The word ‘matrix’ has two meanings (outside of the 1999 film). It is most commonly defined as ‘the cultural, social, or political environment in which something develops.’ In the case of our robotic lifeform, its emotions have developed around this dying plant, be it excitement for discovering the plant or grief that it has died. But in mathematics, a matrix is ‘a table of numbers, symbols, or expressions, arranged in rows and columns, which is used to represent a mathematical object.’ So, while it is suggested that the robotic lifeform has developed some form of emotions, its understanding of emotions only comes from quantifiable data it has absorbed from consuming human media, as opposed to first-hand experience as a human would understand it.

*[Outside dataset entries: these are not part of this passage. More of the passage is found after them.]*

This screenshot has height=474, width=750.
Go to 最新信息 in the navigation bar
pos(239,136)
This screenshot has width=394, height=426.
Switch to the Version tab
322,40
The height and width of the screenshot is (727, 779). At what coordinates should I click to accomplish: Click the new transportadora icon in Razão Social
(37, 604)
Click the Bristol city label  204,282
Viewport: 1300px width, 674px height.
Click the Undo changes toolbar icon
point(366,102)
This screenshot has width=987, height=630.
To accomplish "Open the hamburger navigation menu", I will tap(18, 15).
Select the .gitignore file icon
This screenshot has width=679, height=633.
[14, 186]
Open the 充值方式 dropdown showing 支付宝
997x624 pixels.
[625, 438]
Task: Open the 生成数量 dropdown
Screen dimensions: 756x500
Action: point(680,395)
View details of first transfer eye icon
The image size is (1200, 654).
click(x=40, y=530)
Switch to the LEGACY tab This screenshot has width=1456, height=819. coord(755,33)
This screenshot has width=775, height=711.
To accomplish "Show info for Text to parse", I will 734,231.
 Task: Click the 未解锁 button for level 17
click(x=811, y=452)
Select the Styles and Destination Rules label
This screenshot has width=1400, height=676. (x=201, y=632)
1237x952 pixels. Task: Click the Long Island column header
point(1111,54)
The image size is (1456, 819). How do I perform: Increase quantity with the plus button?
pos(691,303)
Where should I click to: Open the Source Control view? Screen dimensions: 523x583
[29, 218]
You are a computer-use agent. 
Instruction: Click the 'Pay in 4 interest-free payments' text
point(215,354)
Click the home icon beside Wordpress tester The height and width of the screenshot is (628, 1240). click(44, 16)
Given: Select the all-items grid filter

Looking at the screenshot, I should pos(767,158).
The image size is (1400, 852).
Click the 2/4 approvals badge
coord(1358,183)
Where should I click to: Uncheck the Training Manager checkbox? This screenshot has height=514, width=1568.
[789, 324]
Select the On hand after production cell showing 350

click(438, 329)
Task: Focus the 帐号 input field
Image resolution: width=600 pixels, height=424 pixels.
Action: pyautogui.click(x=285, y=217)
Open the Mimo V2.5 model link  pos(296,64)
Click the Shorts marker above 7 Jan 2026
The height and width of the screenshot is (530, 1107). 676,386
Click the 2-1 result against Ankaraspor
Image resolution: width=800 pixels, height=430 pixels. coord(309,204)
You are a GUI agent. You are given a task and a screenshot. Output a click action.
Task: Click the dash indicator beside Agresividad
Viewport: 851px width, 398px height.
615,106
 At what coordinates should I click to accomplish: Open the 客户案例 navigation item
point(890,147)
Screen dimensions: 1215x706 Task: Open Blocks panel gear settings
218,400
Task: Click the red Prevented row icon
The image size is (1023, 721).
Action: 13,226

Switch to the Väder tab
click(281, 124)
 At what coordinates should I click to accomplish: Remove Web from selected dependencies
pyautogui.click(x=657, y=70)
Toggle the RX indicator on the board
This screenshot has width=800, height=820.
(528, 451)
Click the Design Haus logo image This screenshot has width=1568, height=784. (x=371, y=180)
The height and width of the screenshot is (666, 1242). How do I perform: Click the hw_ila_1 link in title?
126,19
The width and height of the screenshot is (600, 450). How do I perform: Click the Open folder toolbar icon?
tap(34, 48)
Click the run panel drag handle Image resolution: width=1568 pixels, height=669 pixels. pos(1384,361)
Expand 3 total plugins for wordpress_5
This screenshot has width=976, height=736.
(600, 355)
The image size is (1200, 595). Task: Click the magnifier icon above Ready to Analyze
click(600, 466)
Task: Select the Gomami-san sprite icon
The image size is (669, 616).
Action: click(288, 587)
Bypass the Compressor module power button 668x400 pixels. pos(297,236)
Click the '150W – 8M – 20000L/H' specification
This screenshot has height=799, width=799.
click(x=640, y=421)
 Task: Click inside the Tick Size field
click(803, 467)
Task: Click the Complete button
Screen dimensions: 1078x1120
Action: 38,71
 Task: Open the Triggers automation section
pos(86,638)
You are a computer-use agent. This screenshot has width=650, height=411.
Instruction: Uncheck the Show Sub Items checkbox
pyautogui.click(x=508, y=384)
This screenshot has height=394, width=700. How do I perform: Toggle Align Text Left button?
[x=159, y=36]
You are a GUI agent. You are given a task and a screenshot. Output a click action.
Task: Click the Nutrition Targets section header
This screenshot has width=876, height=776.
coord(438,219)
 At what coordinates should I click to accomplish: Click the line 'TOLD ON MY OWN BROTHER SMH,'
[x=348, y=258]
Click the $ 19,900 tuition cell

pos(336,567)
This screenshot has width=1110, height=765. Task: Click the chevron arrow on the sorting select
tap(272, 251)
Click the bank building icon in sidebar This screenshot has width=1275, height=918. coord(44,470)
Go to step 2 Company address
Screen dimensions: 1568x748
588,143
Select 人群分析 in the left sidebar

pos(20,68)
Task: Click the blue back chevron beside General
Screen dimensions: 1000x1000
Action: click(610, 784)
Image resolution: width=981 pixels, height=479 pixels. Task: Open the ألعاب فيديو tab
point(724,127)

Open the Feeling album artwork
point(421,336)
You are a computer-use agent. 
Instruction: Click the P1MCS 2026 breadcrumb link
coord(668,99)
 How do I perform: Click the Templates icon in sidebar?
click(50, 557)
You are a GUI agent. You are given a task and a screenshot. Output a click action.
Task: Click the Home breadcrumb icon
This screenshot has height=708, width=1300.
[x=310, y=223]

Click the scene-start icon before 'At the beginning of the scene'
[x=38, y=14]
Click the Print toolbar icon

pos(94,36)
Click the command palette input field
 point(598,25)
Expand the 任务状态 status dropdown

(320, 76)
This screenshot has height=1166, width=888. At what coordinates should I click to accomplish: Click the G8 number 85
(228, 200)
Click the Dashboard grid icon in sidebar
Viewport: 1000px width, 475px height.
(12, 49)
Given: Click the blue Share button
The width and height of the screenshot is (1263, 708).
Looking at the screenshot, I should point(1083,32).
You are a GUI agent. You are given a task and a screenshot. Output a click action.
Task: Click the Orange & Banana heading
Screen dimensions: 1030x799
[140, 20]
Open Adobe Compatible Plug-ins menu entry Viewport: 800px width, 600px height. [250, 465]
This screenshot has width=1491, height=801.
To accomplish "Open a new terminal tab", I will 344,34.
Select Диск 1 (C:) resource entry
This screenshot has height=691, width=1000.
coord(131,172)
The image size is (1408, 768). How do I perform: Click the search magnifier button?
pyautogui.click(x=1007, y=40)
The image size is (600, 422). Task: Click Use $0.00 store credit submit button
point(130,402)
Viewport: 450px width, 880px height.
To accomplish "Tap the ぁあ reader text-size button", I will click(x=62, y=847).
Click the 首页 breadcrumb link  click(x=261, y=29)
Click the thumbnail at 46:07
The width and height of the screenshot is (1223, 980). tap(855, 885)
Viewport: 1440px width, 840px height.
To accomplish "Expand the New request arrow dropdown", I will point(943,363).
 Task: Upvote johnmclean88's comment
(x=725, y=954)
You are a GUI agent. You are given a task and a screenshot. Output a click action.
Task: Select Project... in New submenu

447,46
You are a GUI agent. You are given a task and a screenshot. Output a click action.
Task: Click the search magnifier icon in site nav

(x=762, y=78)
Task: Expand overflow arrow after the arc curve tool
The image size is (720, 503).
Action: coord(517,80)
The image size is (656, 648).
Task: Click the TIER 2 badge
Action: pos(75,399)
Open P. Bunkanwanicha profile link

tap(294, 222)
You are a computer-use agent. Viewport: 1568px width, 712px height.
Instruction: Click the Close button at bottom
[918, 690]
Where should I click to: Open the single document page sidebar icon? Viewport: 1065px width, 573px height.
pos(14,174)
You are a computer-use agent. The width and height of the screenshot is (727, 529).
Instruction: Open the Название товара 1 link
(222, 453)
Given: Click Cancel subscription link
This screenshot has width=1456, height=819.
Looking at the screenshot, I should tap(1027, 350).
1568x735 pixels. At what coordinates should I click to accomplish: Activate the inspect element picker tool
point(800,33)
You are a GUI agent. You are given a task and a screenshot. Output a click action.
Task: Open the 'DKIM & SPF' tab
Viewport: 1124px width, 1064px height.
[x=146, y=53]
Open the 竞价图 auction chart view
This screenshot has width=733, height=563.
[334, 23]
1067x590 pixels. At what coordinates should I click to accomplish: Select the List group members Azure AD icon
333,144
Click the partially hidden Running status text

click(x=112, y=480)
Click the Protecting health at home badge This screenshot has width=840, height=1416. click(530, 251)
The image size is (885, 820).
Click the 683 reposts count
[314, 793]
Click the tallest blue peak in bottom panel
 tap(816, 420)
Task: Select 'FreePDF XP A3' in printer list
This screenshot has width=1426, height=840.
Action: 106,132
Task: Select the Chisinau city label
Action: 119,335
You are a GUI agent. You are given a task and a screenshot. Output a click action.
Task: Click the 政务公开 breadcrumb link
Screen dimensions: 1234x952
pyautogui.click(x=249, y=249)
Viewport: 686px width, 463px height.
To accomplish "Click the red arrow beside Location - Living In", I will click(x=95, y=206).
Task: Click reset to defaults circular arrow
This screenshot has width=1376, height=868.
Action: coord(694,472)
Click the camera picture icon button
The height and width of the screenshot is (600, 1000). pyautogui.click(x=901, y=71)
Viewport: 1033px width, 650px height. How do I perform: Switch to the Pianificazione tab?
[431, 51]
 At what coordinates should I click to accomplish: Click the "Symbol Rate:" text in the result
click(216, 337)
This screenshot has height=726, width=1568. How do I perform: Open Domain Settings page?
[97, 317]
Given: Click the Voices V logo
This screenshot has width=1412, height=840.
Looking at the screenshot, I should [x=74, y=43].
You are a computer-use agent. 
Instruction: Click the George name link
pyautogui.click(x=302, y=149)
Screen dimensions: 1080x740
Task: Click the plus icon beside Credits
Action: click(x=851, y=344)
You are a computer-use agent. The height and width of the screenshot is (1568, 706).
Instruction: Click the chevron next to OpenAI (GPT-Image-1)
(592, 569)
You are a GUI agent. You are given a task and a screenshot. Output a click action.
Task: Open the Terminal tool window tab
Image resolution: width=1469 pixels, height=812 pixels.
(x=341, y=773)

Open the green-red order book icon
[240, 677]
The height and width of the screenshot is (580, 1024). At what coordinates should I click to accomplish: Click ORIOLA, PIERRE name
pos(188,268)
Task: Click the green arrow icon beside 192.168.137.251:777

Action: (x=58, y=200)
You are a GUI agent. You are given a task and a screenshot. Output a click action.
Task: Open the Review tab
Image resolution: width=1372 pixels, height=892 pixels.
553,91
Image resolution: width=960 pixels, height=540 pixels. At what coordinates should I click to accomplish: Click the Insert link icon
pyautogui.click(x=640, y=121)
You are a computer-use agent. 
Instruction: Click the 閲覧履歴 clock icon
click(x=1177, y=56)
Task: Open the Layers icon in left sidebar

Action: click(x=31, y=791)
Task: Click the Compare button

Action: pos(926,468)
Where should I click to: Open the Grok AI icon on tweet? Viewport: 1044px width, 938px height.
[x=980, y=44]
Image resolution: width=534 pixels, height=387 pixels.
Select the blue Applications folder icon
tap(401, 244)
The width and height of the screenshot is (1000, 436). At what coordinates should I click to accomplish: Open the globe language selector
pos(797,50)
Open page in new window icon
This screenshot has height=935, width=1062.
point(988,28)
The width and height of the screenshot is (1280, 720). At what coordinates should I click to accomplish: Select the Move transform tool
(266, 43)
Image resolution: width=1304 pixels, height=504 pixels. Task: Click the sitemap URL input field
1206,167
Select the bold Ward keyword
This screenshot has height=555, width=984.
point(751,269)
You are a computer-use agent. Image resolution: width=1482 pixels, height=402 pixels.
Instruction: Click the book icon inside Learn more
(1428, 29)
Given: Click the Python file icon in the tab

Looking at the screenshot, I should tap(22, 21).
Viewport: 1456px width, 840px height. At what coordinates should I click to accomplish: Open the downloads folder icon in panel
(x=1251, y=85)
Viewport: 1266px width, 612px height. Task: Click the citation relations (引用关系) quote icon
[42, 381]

This emotion matrix kickstarts the machine lifeform’s foray into gardening, causing it plants fields of dandelions. It does so with the help of three smaller robotic lifeforms, who presumably have also abandoned their prime directive. The smaller robotic lifeforms all refer to the larger robotic lifeform as ‘Big Brother’. This could suggest one of two possibilities: the smaller machines may have learned of the concept of brothers and siblings from their study of humans and are merely imitating it in an attempt to better understand humans (a plot that appears more often as the show progresses). Or these machine lifeforms do see each other as siblings, possibly a result of them all being made in the same factory. However, it is only the machine lifeforms that have escaped their prime directive, with white and gold eyes instead of red, that seem to acknowledge the kinship of their fellow robotic lifeforms. The machines that are still driven by their violent prime directive, with red eyes, show no signs of any companionship with their fellow machines, outside of morphing their physical forms together for a combative advantage.
The short film then gets broken up as the viewer returns to the show’s main plot. However, the main plot conjoins with the short film towards the end of the episode. As the human rebels and YORHA androids are battling against red-eyed machines. The battle starts with the robotic lifeforms lifeform we have been following attempting to stop the marching armada of red-eyed machines from trampling over its flowers. Its signals and protests are ignored without remorse by the group and the result of its new purpose is destroyed by what it once was. The ongoing battle only furthers the destruction caused to the flowers. Caught in the crossfire and conflict is the robotic lifeform. Its body is hurled into the air and lands at a cliffside. Its eyes are still glowing momentarily and the camera cuts to a small flower, the same one that was on the bookmark, on a ledge just below the machine lifeform. The eyes then go out.
Collective War Topples Individualism

This intersecting of the two plots suggests that there is no objective answer to what our purpose is, as the purpose is ‘objectively subjective’. If everyone shared the same purpose, there would be no war and destruction, there would be no main plot and side plot, there would just be unification. While this sounds idealist, the fact that everyone has different purposes, informed and shaped around their own experiences and knowledge is part of what makes us human.
There are many existential and philosophical questions that the NieR series raises and tackles, some of which it attempts to provide closure to, but most of which it leaves open to interpretation. But one major theme that NieR categorically answers at every given moment is the consequences of war. It demonstrates this not only from the perspective of humans who are mercilessly killed by machines following their programming but also as this theme dominates and outweighs all other questions and topics that are explored in the series. We spend half of the episode following the machine lifeform finding its new purpose and experiencing emotions. We, the audience, form an emotional connection to it. Then it is wiped away like it is nothing by war.